> [WHAT IS NEEDED]: Copy the material word for word from the line with "You are a computer-use agent. Viewport: 344px" to the line with "click(x=184, y=69)", both included. Leave the pictures out of your copy.

> [DATA ENTRIES]:

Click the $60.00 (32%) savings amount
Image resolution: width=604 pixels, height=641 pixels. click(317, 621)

--

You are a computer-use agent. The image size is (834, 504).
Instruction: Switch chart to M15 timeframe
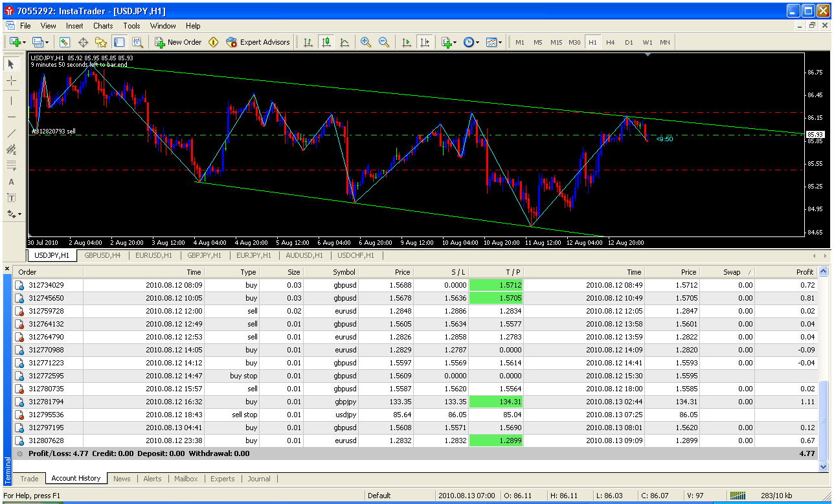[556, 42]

---

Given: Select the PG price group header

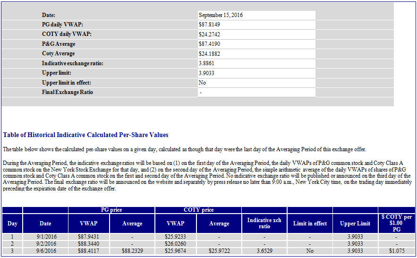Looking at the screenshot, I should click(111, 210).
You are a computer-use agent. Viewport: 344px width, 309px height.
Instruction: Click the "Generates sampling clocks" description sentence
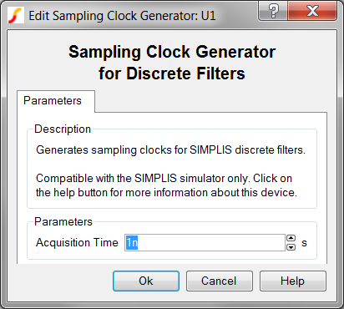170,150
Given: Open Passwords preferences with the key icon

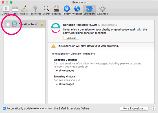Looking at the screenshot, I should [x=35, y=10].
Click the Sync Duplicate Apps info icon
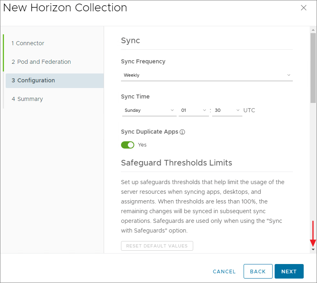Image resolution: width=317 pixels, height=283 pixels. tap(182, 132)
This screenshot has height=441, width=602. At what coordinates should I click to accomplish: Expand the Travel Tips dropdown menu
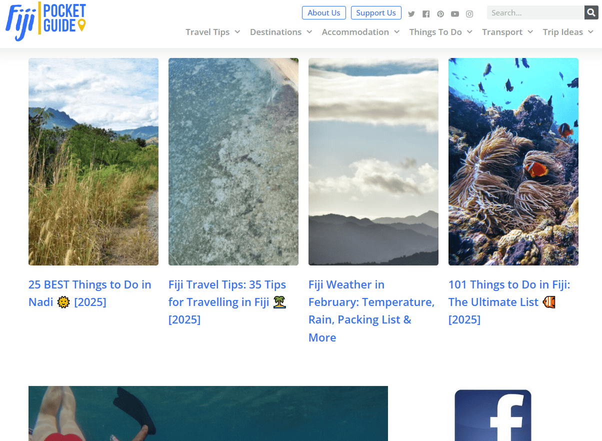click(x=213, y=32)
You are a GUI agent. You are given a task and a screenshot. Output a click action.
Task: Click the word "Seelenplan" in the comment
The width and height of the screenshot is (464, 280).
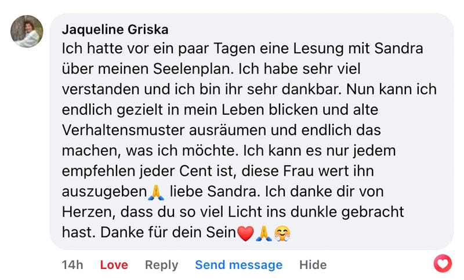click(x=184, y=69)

> [TASK RESPONSE]:
You are a computer-use agent. Viewport: 344px width, 309px height.
Instruction: Click the "Generates sampling clocks" description sentence
170,150
Given: Open Passwords preferences with the key icon

Looking at the screenshot, I should [x=35, y=10].
Click the Sync Duplicate Apps info icon
Image resolution: width=317 pixels, height=283 pixels. tap(182, 132)
This screenshot has height=441, width=602. At what coordinates should I click to accomplish: Expand the Travel Tips dropdown menu
click(x=213, y=32)
You are a GUI agent. You are given a task and a screenshot. Output a click action.
Task: Click the word "Seelenplan" in the comment
The width and height of the screenshot is (464, 280).
click(x=184, y=69)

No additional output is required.